● **YOUR OBJECTIVE**
Copy the entries below, switching every "Where should I click to:" to "Where do I click to:" and leaving everything else unchanged.

· · · · ·

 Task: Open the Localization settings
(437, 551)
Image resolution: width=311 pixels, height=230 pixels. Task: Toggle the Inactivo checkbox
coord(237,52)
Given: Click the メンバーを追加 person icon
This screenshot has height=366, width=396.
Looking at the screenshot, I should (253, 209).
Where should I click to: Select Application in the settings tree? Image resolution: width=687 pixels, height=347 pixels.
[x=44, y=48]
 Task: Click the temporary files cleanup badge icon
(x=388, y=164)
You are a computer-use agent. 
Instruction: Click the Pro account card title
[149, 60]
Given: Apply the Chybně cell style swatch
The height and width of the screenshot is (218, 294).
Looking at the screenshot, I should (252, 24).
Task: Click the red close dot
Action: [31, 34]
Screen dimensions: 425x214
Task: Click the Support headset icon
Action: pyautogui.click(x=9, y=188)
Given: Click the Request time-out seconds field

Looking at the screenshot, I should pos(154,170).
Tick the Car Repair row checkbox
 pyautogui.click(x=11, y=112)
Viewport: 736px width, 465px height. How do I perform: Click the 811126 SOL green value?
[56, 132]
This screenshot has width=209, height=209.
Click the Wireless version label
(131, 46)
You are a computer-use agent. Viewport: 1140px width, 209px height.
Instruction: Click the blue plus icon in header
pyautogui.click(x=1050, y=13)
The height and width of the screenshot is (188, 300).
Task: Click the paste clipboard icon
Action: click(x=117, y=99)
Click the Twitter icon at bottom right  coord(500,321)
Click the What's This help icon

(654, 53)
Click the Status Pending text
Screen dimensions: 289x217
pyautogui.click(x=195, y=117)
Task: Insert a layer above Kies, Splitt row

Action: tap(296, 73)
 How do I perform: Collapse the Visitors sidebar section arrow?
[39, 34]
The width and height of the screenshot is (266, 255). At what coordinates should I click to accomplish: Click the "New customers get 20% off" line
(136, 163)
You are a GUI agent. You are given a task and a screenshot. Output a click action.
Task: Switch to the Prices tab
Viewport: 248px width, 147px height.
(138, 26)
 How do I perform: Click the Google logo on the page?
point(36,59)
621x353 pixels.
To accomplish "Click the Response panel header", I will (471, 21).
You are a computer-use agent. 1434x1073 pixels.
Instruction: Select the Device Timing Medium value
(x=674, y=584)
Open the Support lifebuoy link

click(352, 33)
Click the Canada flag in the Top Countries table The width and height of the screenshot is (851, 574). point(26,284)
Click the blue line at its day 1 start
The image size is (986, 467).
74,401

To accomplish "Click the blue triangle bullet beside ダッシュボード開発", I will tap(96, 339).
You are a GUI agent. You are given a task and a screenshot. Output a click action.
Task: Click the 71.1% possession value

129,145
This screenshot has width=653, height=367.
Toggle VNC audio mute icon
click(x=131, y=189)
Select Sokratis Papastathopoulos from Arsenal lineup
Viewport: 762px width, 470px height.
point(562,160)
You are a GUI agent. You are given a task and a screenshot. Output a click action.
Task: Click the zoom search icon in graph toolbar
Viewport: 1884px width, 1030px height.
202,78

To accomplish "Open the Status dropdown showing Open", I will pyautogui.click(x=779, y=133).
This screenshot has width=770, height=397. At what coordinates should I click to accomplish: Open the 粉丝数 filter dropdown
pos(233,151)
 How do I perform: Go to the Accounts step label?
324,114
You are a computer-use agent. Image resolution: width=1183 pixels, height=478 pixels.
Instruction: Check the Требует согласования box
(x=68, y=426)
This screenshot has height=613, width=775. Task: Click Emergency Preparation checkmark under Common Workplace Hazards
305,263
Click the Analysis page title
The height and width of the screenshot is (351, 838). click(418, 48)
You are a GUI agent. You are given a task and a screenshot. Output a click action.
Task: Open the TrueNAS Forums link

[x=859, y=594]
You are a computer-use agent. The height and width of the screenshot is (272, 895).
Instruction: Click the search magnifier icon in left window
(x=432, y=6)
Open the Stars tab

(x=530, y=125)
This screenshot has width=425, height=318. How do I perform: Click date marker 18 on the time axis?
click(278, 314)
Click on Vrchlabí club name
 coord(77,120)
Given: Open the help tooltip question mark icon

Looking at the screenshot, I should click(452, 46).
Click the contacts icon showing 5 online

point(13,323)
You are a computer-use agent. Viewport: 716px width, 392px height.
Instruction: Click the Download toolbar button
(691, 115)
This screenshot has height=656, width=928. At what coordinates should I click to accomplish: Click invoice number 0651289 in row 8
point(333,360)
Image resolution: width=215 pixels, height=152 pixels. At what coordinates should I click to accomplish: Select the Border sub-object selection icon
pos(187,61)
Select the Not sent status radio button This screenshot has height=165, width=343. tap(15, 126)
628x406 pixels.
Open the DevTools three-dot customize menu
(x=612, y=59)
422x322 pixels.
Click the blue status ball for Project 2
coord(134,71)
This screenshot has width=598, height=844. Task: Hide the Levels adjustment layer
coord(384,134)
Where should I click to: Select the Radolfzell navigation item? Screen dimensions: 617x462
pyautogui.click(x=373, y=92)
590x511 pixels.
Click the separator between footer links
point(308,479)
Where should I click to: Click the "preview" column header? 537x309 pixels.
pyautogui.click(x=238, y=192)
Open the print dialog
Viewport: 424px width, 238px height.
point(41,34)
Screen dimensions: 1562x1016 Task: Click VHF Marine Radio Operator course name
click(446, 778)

· · · · ·

● **EXPECTED ANSWER**
 Task: Open the Localization settings
(437, 551)
Image resolution: width=311 pixels, height=230 pixels. Task: Toggle the Inactivo checkbox
coord(237,52)
Given: Click the メンバーを追加 person icon
This screenshot has height=366, width=396.
Looking at the screenshot, I should (253, 209).
Where do I click to: Select Application in the settings tree? Image resolution: width=687 pixels, height=347 pixels.
[x=44, y=48]
 Task: Click the temporary files cleanup badge icon
(x=388, y=164)
You are a computer-use agent. 
Instruction: Click the Pro account card title
[149, 60]
Given: Apply the Chybně cell style swatch
The height and width of the screenshot is (218, 294).
Looking at the screenshot, I should (252, 24).
Task: Click the red close dot
Action: [31, 34]
Screen dimensions: 425x214
Task: Click the Support headset icon
Action: pyautogui.click(x=9, y=188)
Given: Click the Request time-out seconds field

Looking at the screenshot, I should pos(154,170).
Tick the Car Repair row checkbox
 pyautogui.click(x=11, y=112)
Viewport: 736px width, 465px height. How do I perform: Click the 811126 SOL green value?
[56, 132]
This screenshot has width=209, height=209.
Click the Wireless version label
(131, 46)
You are a computer-use agent. Viewport: 1140px width, 209px height.
Instruction: Click the blue plus icon in header
pyautogui.click(x=1050, y=13)
The height and width of the screenshot is (188, 300).
Task: Click the paste clipboard icon
Action: click(x=117, y=99)
Click the Twitter icon at bottom right  coord(500,321)
Click the What's This help icon

(654, 53)
Click the Status Pending text
Screen dimensions: 289x217
pyautogui.click(x=195, y=117)
Task: Insert a layer above Kies, Splitt row

Action: tap(296, 73)
 How do I perform: Collapse the Visitors sidebar section arrow?
[39, 34]
The width and height of the screenshot is (266, 255). At what coordinates should I click to accomplish: Click the "New customers get 20% off" line
(136, 163)
You are a GUI agent. You are given a task and a screenshot. Output a click action.
Task: Switch to the Prices tab
Viewport: 248px width, 147px height.
(138, 26)
 How do I perform: Click the Google logo on the page?
point(36,59)
621x353 pixels.
To accomplish "Click the Response panel header", I will (471, 21).
You are a computer-use agent. 1434x1073 pixels.
Instruction: Select the Device Timing Medium value
(x=674, y=584)
Open the Support lifebuoy link

click(352, 33)
Click the Canada flag in the Top Countries table The width and height of the screenshot is (851, 574). point(26,284)
Click the blue line at its day 1 start
The image size is (986, 467).
74,401

To accomplish "Click the blue triangle bullet beside ダッシュボード開発", I will tap(96, 339).
You are a GUI agent. You are given a task and a screenshot. Output a click action.
Task: Click the 71.1% possession value

129,145
This screenshot has width=653, height=367.
Toggle VNC audio mute icon
click(x=131, y=189)
Select Sokratis Papastathopoulos from Arsenal lineup
Viewport: 762px width, 470px height.
point(562,160)
You are a GUI agent. You are given a task and a screenshot. Output a click action.
Task: Click the zoom search icon in graph toolbar
Viewport: 1884px width, 1030px height.
202,78

To accomplish "Open the Status dropdown showing Open", I will pyautogui.click(x=779, y=133).
This screenshot has width=770, height=397. At what coordinates should I click to accomplish: Open the 粉丝数 filter dropdown
pos(233,151)
 How do I perform: Go to the Accounts step label?
324,114
You are a computer-use agent. Image resolution: width=1183 pixels, height=478 pixels.
Instruction: Check the Требует согласования box
(x=68, y=426)
This screenshot has height=613, width=775. Task: Click Emergency Preparation checkmark under Common Workplace Hazards
305,263
Click the Analysis page title
The height and width of the screenshot is (351, 838). click(418, 48)
You are a GUI agent. You are given a task and a screenshot. Output a click action.
Task: Open the TrueNAS Forums link

[x=859, y=594]
You are a computer-use agent. The height and width of the screenshot is (272, 895).
Instruction: Click the search magnifier icon in left window
(x=432, y=6)
Open the Stars tab

(x=530, y=125)
This screenshot has width=425, height=318. How do I perform: Click date marker 18 on the time axis?
click(278, 314)
Click on Vrchlabí club name
 coord(77,120)
Given: Open the help tooltip question mark icon

Looking at the screenshot, I should click(452, 46).
Click the contacts icon showing 5 online

point(13,323)
You are a computer-use agent. Viewport: 716px width, 392px height.
Instruction: Click the Download toolbar button
(691, 115)
This screenshot has height=656, width=928. At what coordinates should I click to accomplish: Click invoice number 0651289 in row 8
point(333,360)
Image resolution: width=215 pixels, height=152 pixels. At what coordinates should I click to accomplish: Select the Border sub-object selection icon
pos(187,61)
Select the Not sent status radio button This screenshot has height=165, width=343. tap(15, 126)
628x406 pixels.
Open the DevTools three-dot customize menu
(x=612, y=59)
422x322 pixels.
Click the blue status ball for Project 2
coord(134,71)
This screenshot has width=598, height=844. Task: Hide the Levels adjustment layer
coord(384,134)
Where do I click to: Select the Radolfzell navigation item? Screen dimensions: 617x462
pyautogui.click(x=373, y=92)
590x511 pixels.
Click the separator between footer links
point(308,479)
Where do I click to: Click the "preview" column header? 537x309 pixels.
pyautogui.click(x=238, y=192)
Open the print dialog
Viewport: 424px width, 238px height.
point(41,34)
Screen dimensions: 1562x1016 Task: Click VHF Marine Radio Operator course name
click(446, 778)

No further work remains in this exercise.